* 目標 1
本文で、小学生がランドセルに必ずつけている鈴は何の鈴か答えよ。
* 目標 2
本文の最後の文のあとに続く部分を書け。

* 本文

++++++++

皆さん、こんにちは。
今、原稿を書いていたら、大きな鈴の音が聞こえてきました。この音が大量に聞こえる時間帯は1日の中で2回です。

都市部にお住いの皆さん、いつかわかりますか??

正解は朝と夕方です。
大きな鈴の音は、「クマ除けの鈴」の音です。小学生がランドセルに必ずつけて登下校するので、朝と夕方は町中に大量の鈴の音が響き渡ります。時計を見なくても、鈴の音でだいたい時間が分かってしまうのは興味深いですね。

私は京都で生まれ育ち、15年ほど前に石川に移り住みましたが、いまだに日々様々な発見がありオモシロいです。

このオモシロさはどうやって生み出されているのでしょう?

「違い」があるからオモシロい。
「違い」があることのありがたさを、日々痛感しています。

なぜこのような話を最初にしたかというと、最近学校の仕事に加えて、社会人向けのリカレント教育や企業研修などのお仕事をさせていただく機会をたくさんいただくからです。

今日も企業研修の打ち合わせで、ある鉄工所に行かせていただきました。見たこともない巨大なネジやナットに出迎えられ、大きな鉄の塊がキレイに削られていく過程を見学させていただき、大変興味深かったです。オモシロかった!

ところで、企業で働いたことがなく教員経験しかない私に、どんな研修のオファーが来るでしょうか?

様々なオファーがあります。例えば、

・どうすれば社員の学ぶ意欲を高めることができるのか?
・どうすれば会社を学びあう集団にすることができるのか?
・社員の学び、学びあいをどう支えていけばよいのか?
・どうすれば世代を超えて社員の良さを引き出しあい、協働することができるのか?

のような課題感からオファーをいただくことが多いです。

++++++++

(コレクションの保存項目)
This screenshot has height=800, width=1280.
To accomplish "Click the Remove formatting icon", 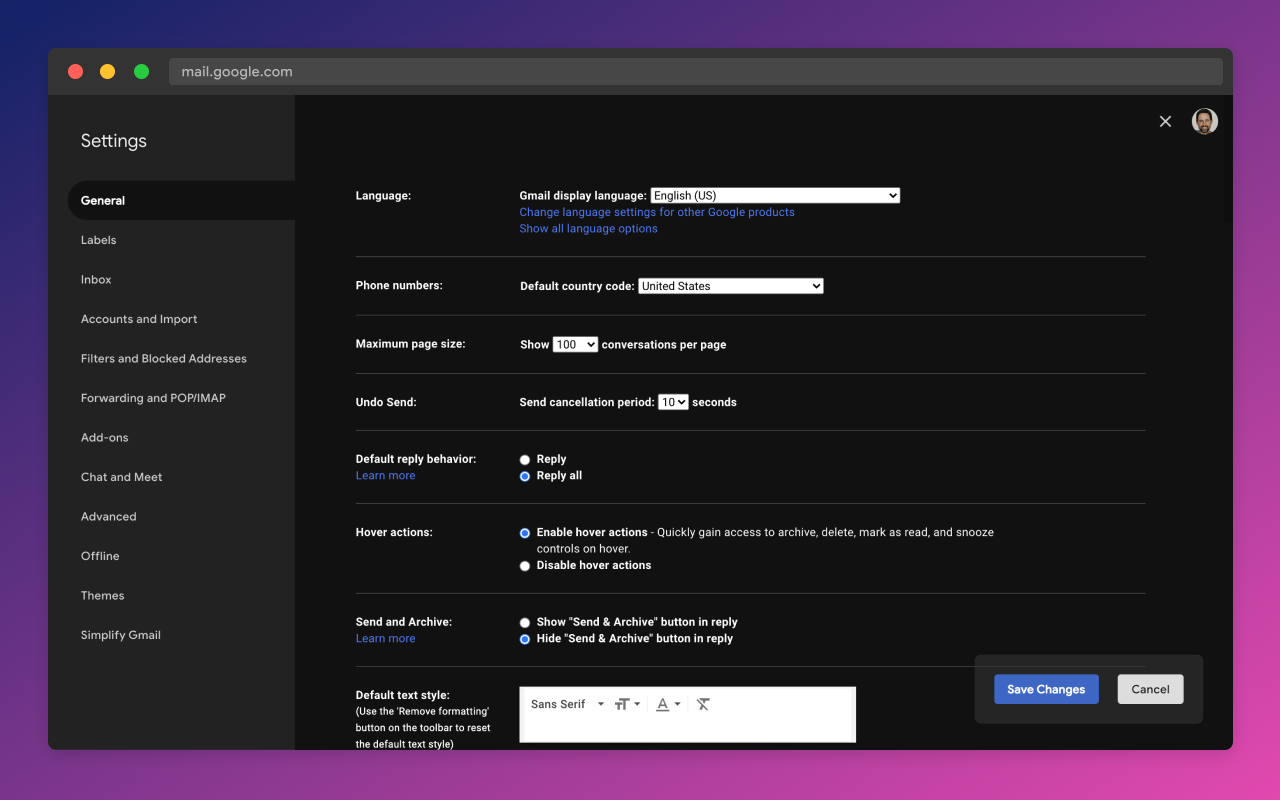I will pos(703,704).
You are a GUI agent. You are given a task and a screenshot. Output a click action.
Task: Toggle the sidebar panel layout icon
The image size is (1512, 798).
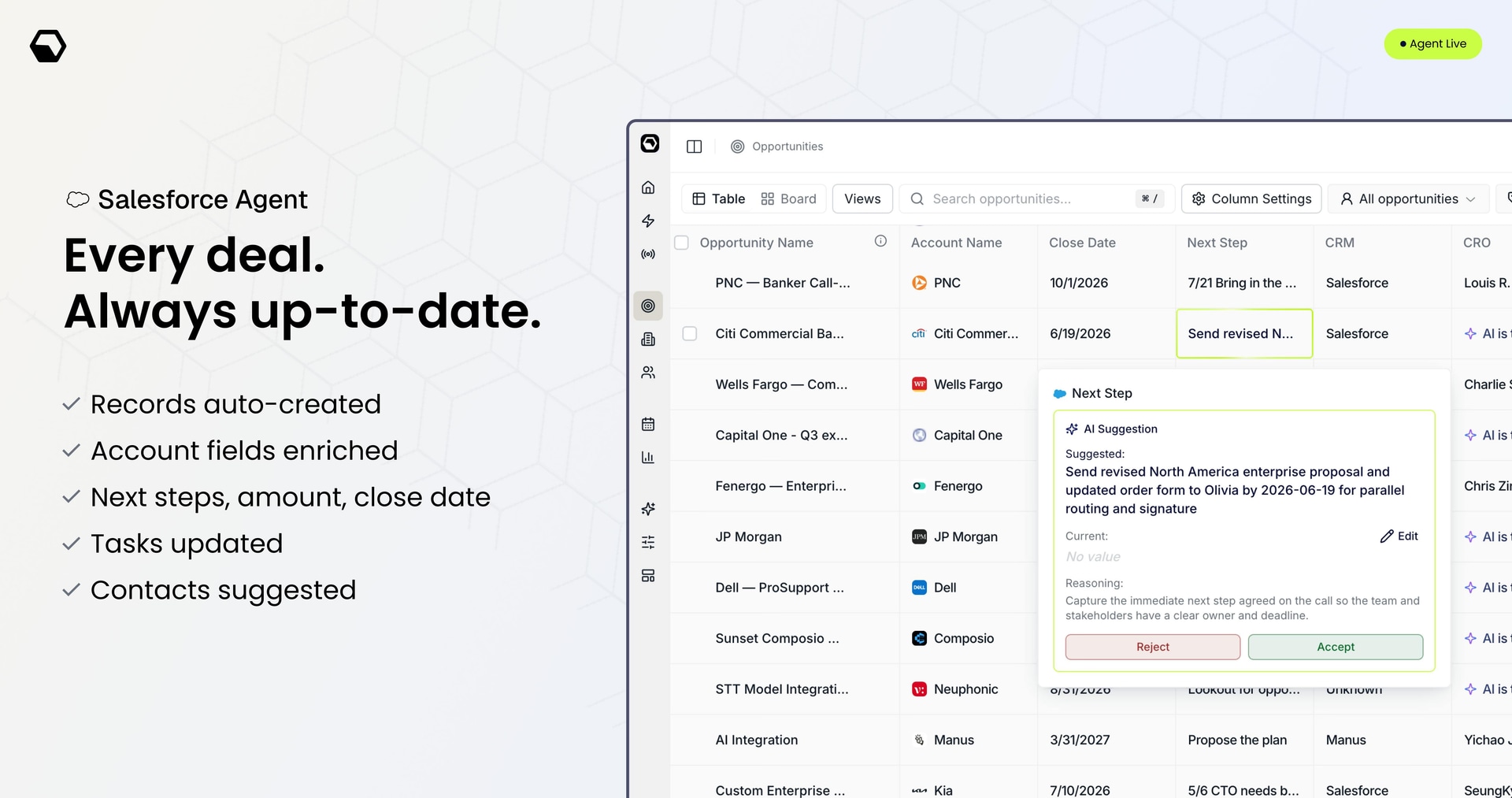click(694, 147)
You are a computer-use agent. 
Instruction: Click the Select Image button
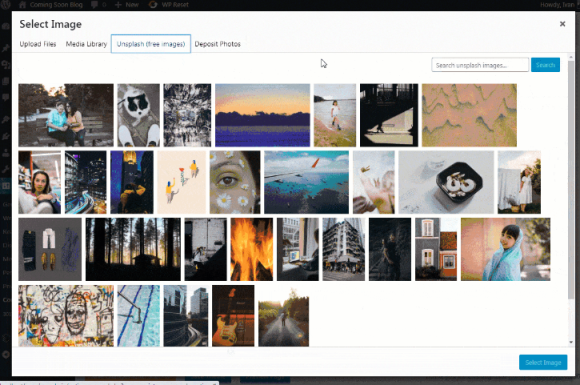543,362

++++++++

* 解答 1
クマ除けの鈴です。

* 解答 2
実際に書店に赴けば、「社会人の学び直し」等の本がずらりと並んでおり「社会人の学び」に対する関心の高さがうかがえます。
一方【社会人の学びに関する意識調査2022】(ベネッセコーポレーション)によると、「学びたくない」と思う社会人が52.8%もいるという結果がでており、様々な企業が先ほど述べたような課題感を持っていると言えそうです。

この課題感の「社員」を、「子どもたち」や「先生たち」に変えると、学校の課題感にもなります。
先ほど企業と学校の「違い」がオモシロいという話をしましたが、驚くほどたくさんの「同じ」もあります。
同じ人間同士、学校も企業も人間が創った組織です。共通することが多いのは当たり前かもしれません。

前回も書きましたが「子どもの学びと大人の学びは相似形」
そして「先生たちの学びあいと企業の人たちの学びあいも相似形
ですので、教員経験しかない私でも企業研修ができるのです。

ということは、学校での「楽しい学びあい」や「学びあいの支援」はもっと幅広く活かせるのではないでしょうか?
皆さんであれば、どう活かしますか?

毎度のこと、皆さんのご意見をぜひお聞きしたいですが、すぐには聞けないので、私が考えていることを少し紹介させてください。

これから子どもたちの数は激減していきます。
しかし先ほど述べたように「社会人の学び」に対する関心は高まっています。

では「学校を社会人の学び直しの場にする」のはどうでしょうか?
どんなメリットがあるでしょうか?

・子どもたちが隣で大人が学ぶ姿を見ることでいい影響を受ける
・子どもたちが学校の中にいながら、色んな社会(人)に触れることができる
・学びに来た社会人から学費をとれば学校の財源にもなりうる
・学びに来た社会人も子どもたちと共に学ぶことで学びに対するモチベーションが上がる
・子どもたちが少なくなっても、学校で学びたい人がその地域にいる限り学校を統廃合しなくてもよい
・先生方の授業に対するモチベーションも今以上に上がる

などなど、少し考えただけでも上記のようなメリットが考えられます。
社会を学校に取り込んでいるので、これこそ本当に「社会に開かれた教育課程」と言えるかもしれません。

ではデメリットはないのでしょうか?

まず頭にあがるのは「外部の人を学校の中に入れるリスク」です。
これに関しては大学などのように「身分証明書(生徒証明書)」を発行し、これを持っている人だけが学校に入ることができ、学べるようにすればよいのではないでしょうか?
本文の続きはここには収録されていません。